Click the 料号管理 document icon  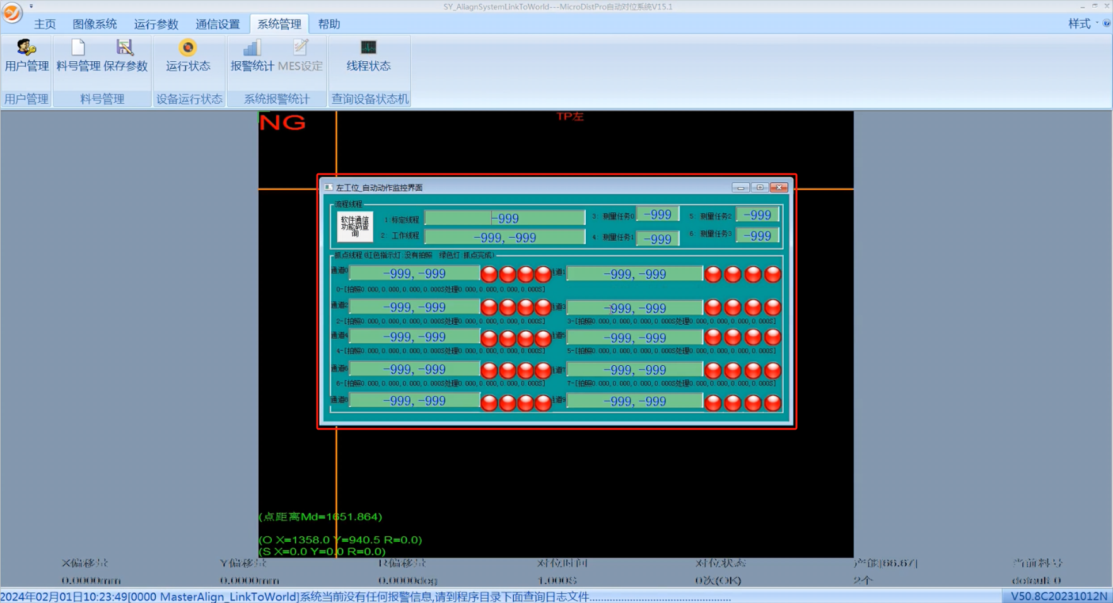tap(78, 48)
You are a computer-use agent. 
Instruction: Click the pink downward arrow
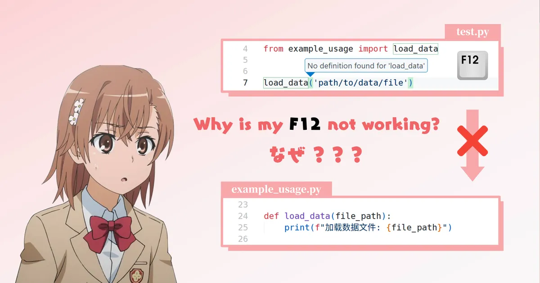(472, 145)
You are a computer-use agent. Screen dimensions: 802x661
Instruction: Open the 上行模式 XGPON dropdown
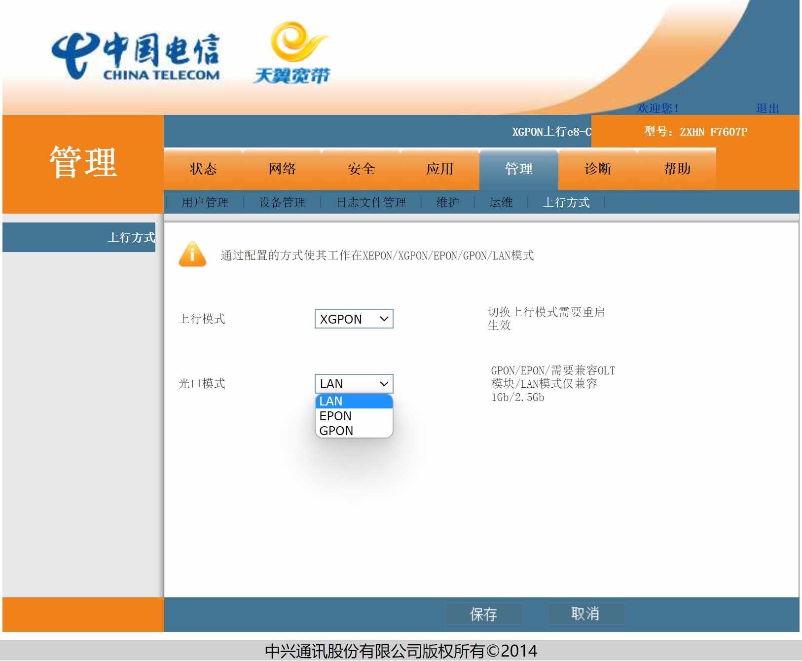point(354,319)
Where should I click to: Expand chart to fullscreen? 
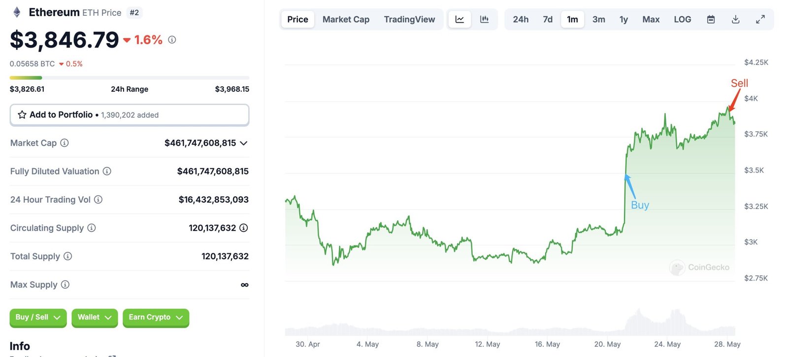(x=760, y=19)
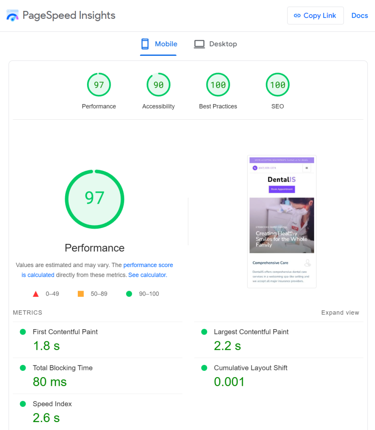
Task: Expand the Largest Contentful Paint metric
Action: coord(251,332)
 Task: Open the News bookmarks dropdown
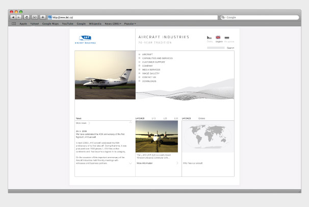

...

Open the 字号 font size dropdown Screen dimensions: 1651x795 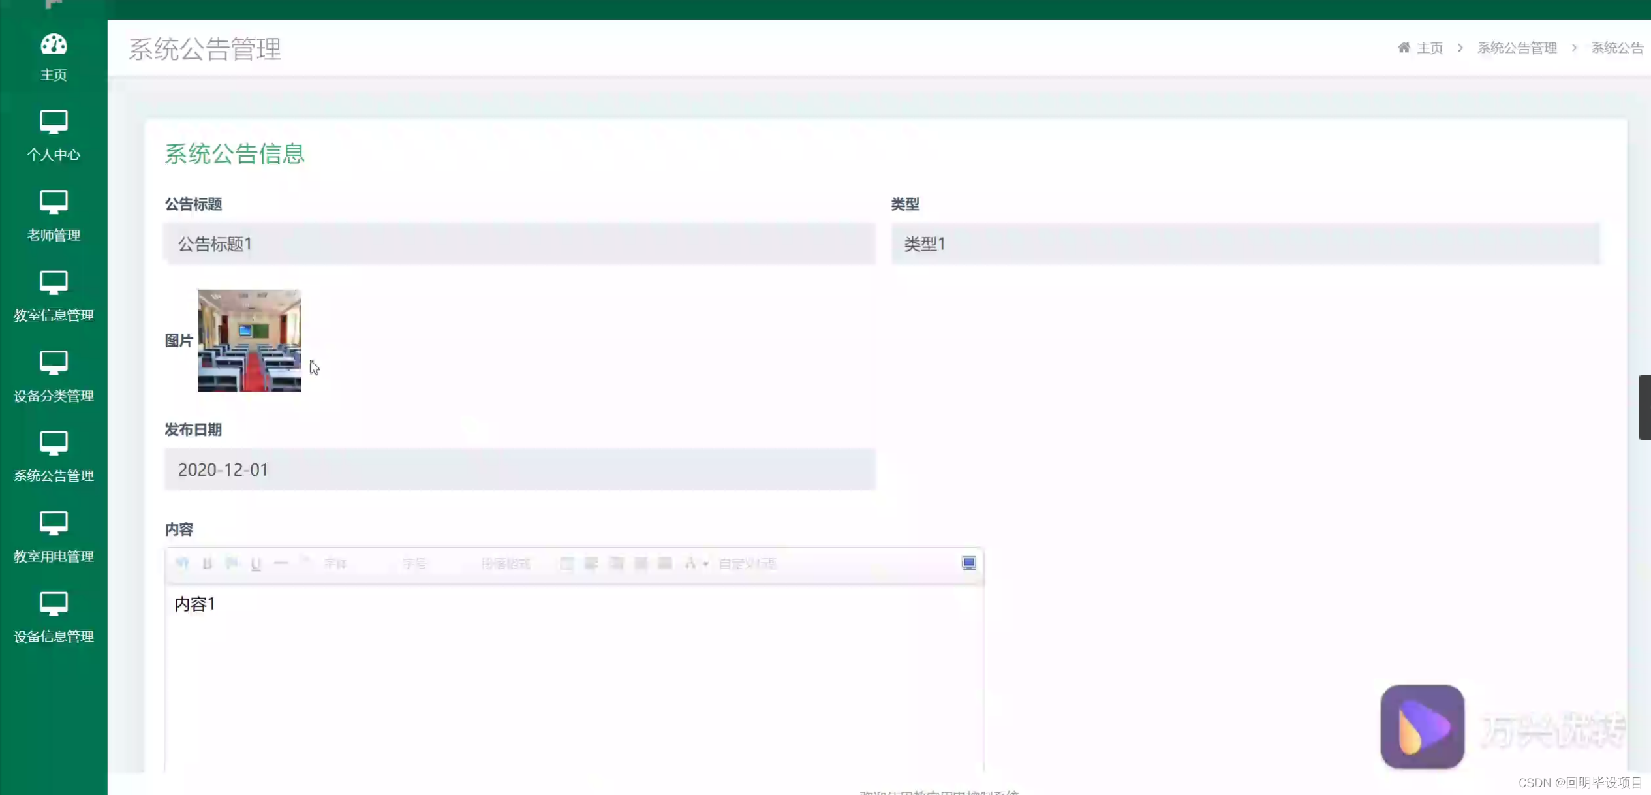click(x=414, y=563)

■ YOUR GOAL
Update the records from the line with "Where should I" to the line with "Task: Open the News bookmarks dropdown", replacing "fullscreen" with "full screen" and keeping everything else the same. Return only those lines, without the pictures.

■ IN RESPONSE
Where should I click to: Expand chart to full screen? 
(x=760, y=19)
Task: Expand the Largest Contentful Paint metric
Action: coord(251,332)
 Task: Open the News bookmarks dropdown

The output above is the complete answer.